La respuesta de la UEFA no se hizo esperar. Ya el martes habían soltado un primer comunicado en redes sociales advirtiendo que esto "traspasa una línea que nunca debería cruzarse". Pero este jueves, con el boicot ya sobre la mesa, subieron la apuesta al máximo.

El documento europeo es lapidario: advierte que meter inversores externos en la toma de decisiones "cambia para siempre" el fútbol, porque subordina el calendario, los formatos y hasta las reglas de juego a la rentabilidad comercial. "Ese modelo no tiene cabida en el fútbol mundial", sentencian, y agregan que los intereses de federaciones, ligas, clubes, jugadores e hinchas no pueden quedar atados a las ganancias de unos pocos inversores.

El cierre del comunicado tiene una frase que ya se volvió viral entre los dirigentes: "El fútbol no puede hipotecar su futuro por dinero". Y el remate final, sin vueltas: "Nadie tiene la autoridad moral para vender aquello que simplemente custodia para la próxima generación". La postura de Europa es clara: "Jamás legitimaremos este modelo".

Por ahora, la pelota está del lado de Infantino.
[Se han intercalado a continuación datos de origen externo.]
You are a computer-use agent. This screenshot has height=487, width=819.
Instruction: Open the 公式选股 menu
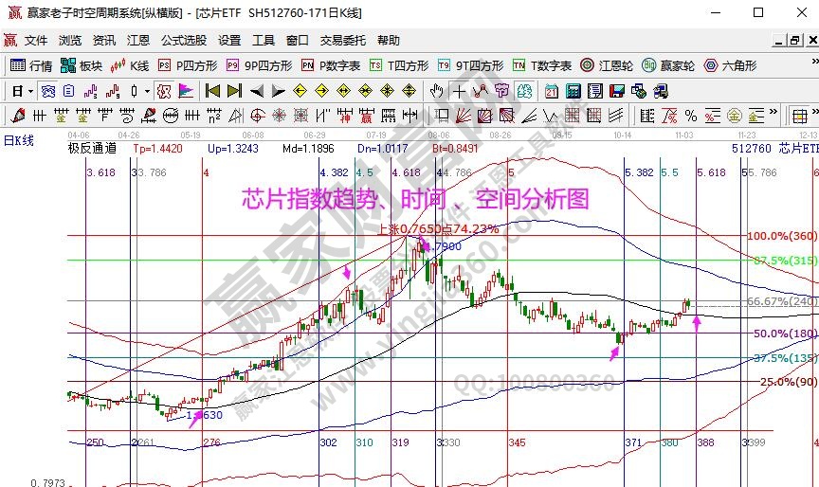[x=183, y=41]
El suizo tiene la sartén por el mango, pero también un problema mayúsculo: si Europa cumple su amenaza, la Copa del Mundo pierde a sus principales figuras y su esencia misma. El próximo movimiento, en este ajedrez que mueve millones de dólares y pasiones enteras, puede definir el rumbo del fútbol para las próximas décadas.